At the end of its lifespan (which is usually anywhere from 10 to 20 years, depending on which company you buy from and how you use your yard), fake grass will need to be replaced.

Can be uncomfortable and increase risk of injuries

If artificial turf is in direct sunlight, then its surface temperature can reach dangerously high temperatures, and can even cause burns, particularly for young kids.

This heat can also make playing outside on a hot summer’s day even more exhausting. Natural grass, on the other hand, creates a cooling effect, and can be up to 20 degrees cooler than its synthetic counterpart.

The radiant heat could even increase the temperature of your home, which might mean a higher energy bill if you’re blasting the air con. However, some turf manufacturers claim that their products are made with “cool” infill material to combat this problem.

On top of this, artificial grass is considerably harder than real grass as it’s laid over either compacted earth or concrete. This means that taking a fall on it will be more painful, and the risk of injury - particularly concussions - is increased.

To make artificial lawns safer to play on, some turf brands use infills that absorb shock. These are particularly important if you have a swing set or play equipment that a child could fall from.
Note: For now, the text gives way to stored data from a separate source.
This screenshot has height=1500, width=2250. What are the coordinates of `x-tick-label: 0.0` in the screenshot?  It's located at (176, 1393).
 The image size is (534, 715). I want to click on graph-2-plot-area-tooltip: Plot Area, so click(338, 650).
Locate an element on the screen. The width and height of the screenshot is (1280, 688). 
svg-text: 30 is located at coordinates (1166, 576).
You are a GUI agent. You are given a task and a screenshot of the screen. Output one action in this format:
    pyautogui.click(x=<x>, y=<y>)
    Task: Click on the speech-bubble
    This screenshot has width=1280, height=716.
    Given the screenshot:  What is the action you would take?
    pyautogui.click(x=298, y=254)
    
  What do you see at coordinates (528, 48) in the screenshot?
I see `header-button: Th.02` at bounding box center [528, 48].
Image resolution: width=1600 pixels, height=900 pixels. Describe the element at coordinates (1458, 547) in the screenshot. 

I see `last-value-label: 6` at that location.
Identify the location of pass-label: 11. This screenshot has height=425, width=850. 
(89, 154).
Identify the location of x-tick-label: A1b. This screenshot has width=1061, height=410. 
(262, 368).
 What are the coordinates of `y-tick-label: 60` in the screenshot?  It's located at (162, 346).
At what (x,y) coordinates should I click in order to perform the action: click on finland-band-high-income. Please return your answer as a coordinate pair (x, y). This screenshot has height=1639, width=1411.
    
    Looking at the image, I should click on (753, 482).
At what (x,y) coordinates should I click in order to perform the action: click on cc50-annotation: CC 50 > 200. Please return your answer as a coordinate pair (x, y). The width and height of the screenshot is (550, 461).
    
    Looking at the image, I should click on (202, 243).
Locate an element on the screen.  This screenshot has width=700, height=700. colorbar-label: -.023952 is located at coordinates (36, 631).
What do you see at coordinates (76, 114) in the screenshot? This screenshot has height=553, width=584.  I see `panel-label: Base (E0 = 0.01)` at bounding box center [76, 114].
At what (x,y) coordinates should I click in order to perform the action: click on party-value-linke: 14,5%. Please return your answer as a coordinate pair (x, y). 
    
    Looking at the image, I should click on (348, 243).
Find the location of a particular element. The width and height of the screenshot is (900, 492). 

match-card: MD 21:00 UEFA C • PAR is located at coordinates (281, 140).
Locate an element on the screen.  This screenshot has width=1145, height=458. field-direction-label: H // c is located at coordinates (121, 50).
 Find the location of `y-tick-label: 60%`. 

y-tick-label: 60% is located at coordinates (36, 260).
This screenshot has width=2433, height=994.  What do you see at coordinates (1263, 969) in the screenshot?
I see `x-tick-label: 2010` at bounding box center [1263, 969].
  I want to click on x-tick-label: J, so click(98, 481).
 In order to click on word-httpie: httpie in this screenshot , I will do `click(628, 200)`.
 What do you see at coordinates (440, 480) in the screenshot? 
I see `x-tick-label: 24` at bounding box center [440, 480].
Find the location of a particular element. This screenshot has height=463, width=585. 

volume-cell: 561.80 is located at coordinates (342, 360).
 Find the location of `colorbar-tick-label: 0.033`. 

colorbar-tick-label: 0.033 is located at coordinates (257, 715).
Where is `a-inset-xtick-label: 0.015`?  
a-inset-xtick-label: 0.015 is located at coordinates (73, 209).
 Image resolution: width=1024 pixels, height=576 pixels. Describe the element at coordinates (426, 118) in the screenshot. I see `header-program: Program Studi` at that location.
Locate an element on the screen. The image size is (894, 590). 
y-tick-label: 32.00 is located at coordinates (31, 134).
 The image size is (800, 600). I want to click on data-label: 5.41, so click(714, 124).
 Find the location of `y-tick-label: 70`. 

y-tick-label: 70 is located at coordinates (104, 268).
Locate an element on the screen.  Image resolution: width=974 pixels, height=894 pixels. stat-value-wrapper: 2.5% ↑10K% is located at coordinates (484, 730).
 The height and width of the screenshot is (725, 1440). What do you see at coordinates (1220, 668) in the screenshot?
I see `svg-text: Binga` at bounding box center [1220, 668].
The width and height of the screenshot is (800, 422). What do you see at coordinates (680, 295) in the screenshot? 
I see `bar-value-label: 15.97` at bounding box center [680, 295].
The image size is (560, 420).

It doesn’t quite feel like grass

A plastic lawn doesn’t quite feel the same as natural grass. This might be a bit of a disappointment to those who love the feeling of walking barefoot through grass and feeling the soil on their feet.

Kids won’t be able to play with grass or make their daisy chains. They won't be able to exercise their curiosity as freely by looking for insects and other garden dwellers either. These may seem like small things, but for some, they’re important ways to feel more connected to their natural environment.

What’s right for me?

While they may be more costly and less eco-friendly, many people find the convenience of having a lawn that’s fuss-free to maintain invaluable. For some, a well-manicured, natural lawn just isn’t possible - especially in drought-plagued Australia.

These days, artificial grass comes in a range of blade lengths, colours, and textures, so you can try to mimic anything from kikuyu to buffalo grass.

At the end of the day, everyone’s personal preferences and living situations are unique, and these are the main determinants of whether artificial or natural grass is right for you.